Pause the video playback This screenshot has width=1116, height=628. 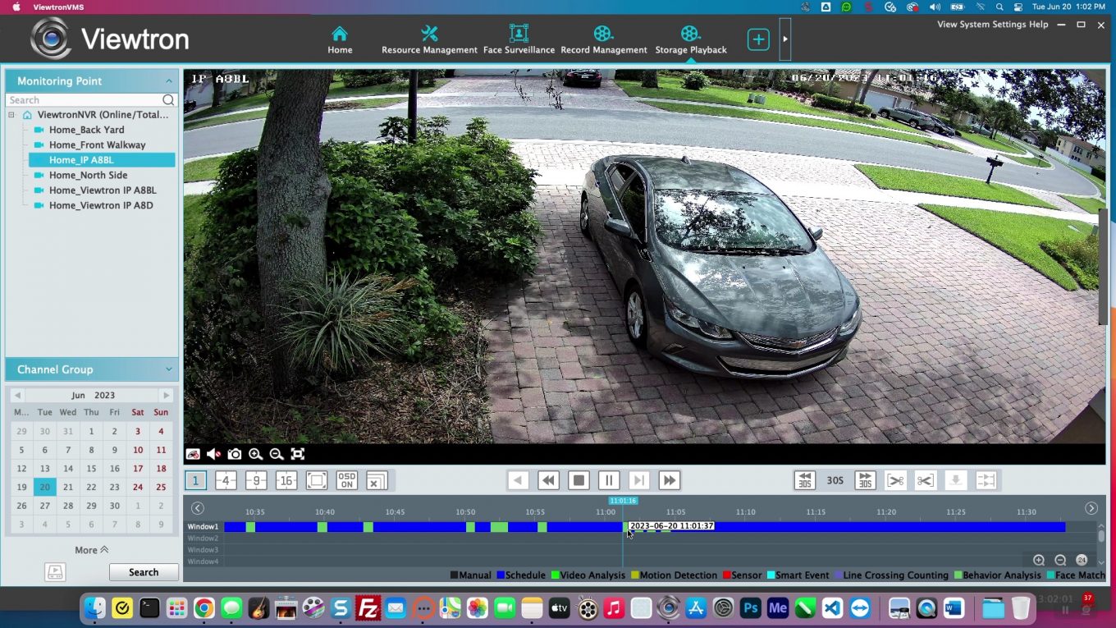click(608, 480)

::::

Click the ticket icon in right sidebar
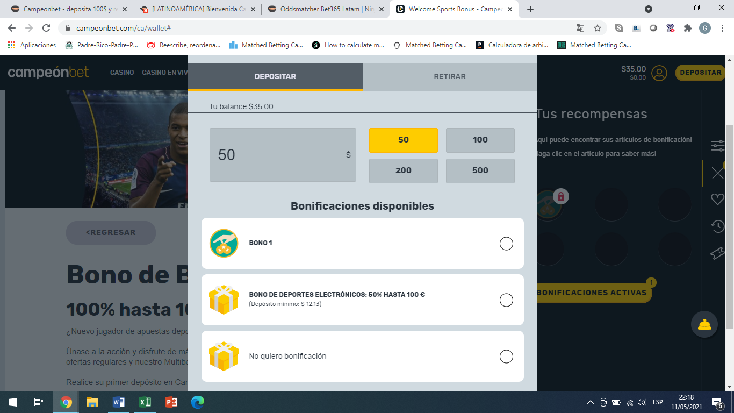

::::

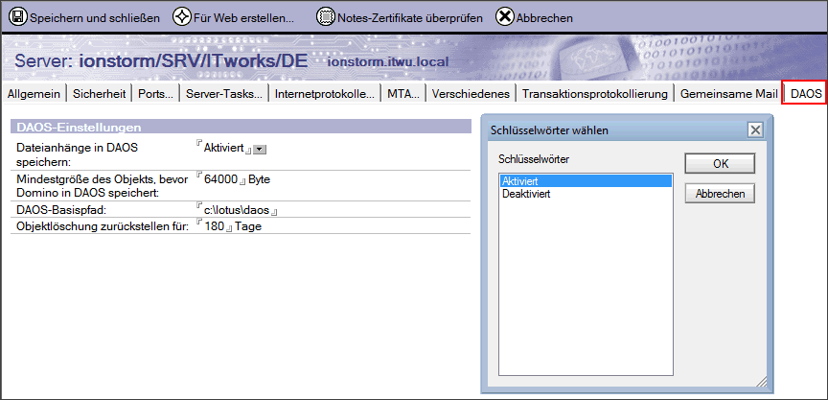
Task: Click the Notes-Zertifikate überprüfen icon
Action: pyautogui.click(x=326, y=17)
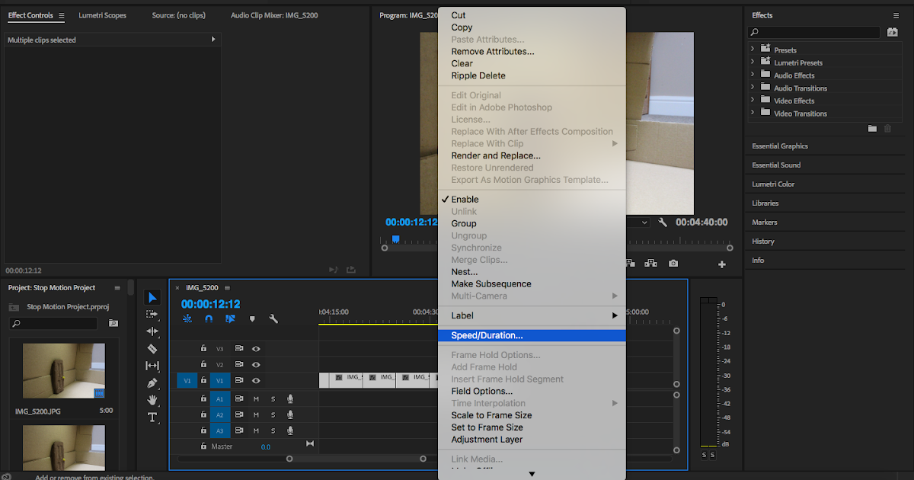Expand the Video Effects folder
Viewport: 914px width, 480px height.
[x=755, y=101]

::::

§ WRITTEN EXERCISE
Return each line of the data above that contains the string "icon". Treat uppercase and lowercase letters as different.

§ RESPONSE TO THE EXERCISE
Click the ticket icon in right sidebar
Task: Click the Notes-Zertifikate überprüfen icon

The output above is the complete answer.